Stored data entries
┄┄┄┄┄┄┄┄┄┄┄┄┄┄┄┄┄┄┄┄
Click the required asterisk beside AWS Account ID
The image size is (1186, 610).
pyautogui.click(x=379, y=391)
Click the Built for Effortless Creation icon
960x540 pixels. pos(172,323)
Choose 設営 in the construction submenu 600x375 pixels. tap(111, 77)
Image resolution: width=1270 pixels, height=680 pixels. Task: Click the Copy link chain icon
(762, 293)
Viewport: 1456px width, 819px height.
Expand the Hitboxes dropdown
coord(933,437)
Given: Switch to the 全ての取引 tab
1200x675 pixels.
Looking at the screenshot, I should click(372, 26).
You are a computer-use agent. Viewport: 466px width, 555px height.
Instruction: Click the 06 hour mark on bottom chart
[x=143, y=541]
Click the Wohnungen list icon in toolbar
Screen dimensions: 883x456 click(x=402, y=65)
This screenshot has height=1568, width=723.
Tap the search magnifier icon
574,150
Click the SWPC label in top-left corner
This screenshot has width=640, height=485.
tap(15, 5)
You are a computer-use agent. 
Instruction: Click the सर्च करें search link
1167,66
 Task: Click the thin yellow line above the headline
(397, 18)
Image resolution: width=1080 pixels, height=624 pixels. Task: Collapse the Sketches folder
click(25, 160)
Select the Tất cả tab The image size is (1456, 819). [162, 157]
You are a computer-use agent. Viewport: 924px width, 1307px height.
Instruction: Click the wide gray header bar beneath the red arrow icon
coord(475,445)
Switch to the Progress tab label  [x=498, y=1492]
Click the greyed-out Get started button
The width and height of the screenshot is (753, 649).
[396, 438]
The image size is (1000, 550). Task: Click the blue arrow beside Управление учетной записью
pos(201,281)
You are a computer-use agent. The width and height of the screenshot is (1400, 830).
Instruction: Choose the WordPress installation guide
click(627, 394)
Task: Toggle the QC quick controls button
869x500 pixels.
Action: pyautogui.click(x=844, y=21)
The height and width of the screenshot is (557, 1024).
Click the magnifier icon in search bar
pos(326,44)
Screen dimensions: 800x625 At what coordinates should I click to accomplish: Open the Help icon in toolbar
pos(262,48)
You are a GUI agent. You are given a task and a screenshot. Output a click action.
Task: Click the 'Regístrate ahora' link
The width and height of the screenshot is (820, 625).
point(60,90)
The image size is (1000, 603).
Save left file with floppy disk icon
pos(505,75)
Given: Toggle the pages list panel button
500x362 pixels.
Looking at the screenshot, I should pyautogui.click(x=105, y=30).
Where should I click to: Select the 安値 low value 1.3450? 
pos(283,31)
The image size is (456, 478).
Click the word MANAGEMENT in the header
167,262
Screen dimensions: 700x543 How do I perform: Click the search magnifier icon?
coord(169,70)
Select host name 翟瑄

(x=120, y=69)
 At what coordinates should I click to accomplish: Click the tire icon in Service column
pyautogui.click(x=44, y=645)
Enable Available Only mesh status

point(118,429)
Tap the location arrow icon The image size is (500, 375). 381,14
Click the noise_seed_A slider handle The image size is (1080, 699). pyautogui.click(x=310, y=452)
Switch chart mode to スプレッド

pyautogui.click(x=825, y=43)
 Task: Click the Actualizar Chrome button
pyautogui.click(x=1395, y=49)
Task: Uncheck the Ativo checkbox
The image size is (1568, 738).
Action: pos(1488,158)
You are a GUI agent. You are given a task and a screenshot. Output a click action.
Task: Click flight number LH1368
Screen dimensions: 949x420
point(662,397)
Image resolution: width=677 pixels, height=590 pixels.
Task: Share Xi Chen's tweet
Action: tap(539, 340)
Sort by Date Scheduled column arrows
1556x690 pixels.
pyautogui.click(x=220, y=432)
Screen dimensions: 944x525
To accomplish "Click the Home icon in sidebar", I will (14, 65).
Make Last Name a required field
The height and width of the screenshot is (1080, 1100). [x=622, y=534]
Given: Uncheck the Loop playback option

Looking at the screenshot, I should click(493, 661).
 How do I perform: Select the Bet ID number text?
┄┄┄┄┄┄┄┄┄┄┄┄┄┄┄┄┄┄┄┄
→ **TASK**: Output the data above in full and exactly.

→ **EXERCISE RESULT**:
Click the required asterisk beside AWS Account ID
The image size is (1186, 610).
pyautogui.click(x=379, y=391)
Click the Built for Effortless Creation icon
960x540 pixels. pos(172,323)
Choose 設営 in the construction submenu 600x375 pixels. tap(111, 77)
Image resolution: width=1270 pixels, height=680 pixels. Task: Click the Copy link chain icon
(762, 293)
Viewport: 1456px width, 819px height.
Expand the Hitboxes dropdown
coord(933,437)
Given: Switch to the 全ての取引 tab
1200x675 pixels.
Looking at the screenshot, I should click(372, 26).
You are a computer-use agent. Viewport: 466px width, 555px height.
Instruction: Click the 06 hour mark on bottom chart
[x=143, y=541]
Click the Wohnungen list icon in toolbar
Screen dimensions: 883x456 click(x=402, y=65)
This screenshot has height=1568, width=723.
Tap the search magnifier icon
574,150
Click the SWPC label in top-left corner
This screenshot has width=640, height=485.
tap(15, 5)
You are a computer-use agent. 
Instruction: Click the सर्च करें search link
1167,66
 Task: Click the thin yellow line above the headline
(397, 18)
Image resolution: width=1080 pixels, height=624 pixels. Task: Collapse the Sketches folder
click(25, 160)
Select the Tất cả tab The image size is (1456, 819). [162, 157]
You are a computer-use agent. Viewport: 924px width, 1307px height.
Instruction: Click the wide gray header bar beneath the red arrow icon
coord(475,445)
Switch to the Progress tab label  [x=498, y=1492]
Click the greyed-out Get started button
The width and height of the screenshot is (753, 649).
[396, 438]
The image size is (1000, 550). Task: Click the blue arrow beside Управление учетной записью
pos(201,281)
You are a computer-use agent. The width and height of the screenshot is (1400, 830).
Instruction: Choose the WordPress installation guide
click(627, 394)
Task: Toggle the QC quick controls button
869x500 pixels.
Action: pyautogui.click(x=844, y=21)
The height and width of the screenshot is (557, 1024).
Click the magnifier icon in search bar
pos(326,44)
Screen dimensions: 800x625 At what coordinates should I click to accomplish: Open the Help icon in toolbar
pos(262,48)
You are a GUI agent. You are given a task and a screenshot. Output a click action.
Task: Click the 'Regístrate ahora' link
The width and height of the screenshot is (820, 625).
point(60,90)
The image size is (1000, 603).
Save left file with floppy disk icon
pos(505,75)
Given: Toggle the pages list panel button
500x362 pixels.
Looking at the screenshot, I should pyautogui.click(x=105, y=30).
Where should I click to: Select the 安値 low value 1.3450? 
pos(283,31)
The image size is (456, 478).
Click the word MANAGEMENT in the header
167,262
Screen dimensions: 700x543 How do I perform: Click the search magnifier icon?
coord(169,70)
Select host name 翟瑄

(x=120, y=69)
 At what coordinates should I click to accomplish: Click the tire icon in Service column
pyautogui.click(x=44, y=645)
Enable Available Only mesh status

point(118,429)
Tap the location arrow icon The image size is (500, 375). 381,14
Click the noise_seed_A slider handle The image size is (1080, 699). pyautogui.click(x=310, y=452)
Switch chart mode to スプレッド

pyautogui.click(x=825, y=43)
 Task: Click the Actualizar Chrome button
pyautogui.click(x=1395, y=49)
Task: Uncheck the Ativo checkbox
The image size is (1568, 738).
Action: pos(1488,158)
You are a GUI agent. You are given a task and a screenshot. Output a click action.
Task: Click flight number LH1368
Screen dimensions: 949x420
point(662,397)
Image resolution: width=677 pixels, height=590 pixels.
Task: Share Xi Chen's tweet
Action: tap(539, 340)
Sort by Date Scheduled column arrows
1556x690 pixels.
pyautogui.click(x=220, y=432)
Screen dimensions: 944x525
To accomplish "Click the Home icon in sidebar", I will (14, 65).
Make Last Name a required field
The height and width of the screenshot is (1080, 1100). [x=622, y=534]
Given: Uncheck the Loop playback option

Looking at the screenshot, I should click(493, 661).
 How do I perform: Select the Bet ID number text?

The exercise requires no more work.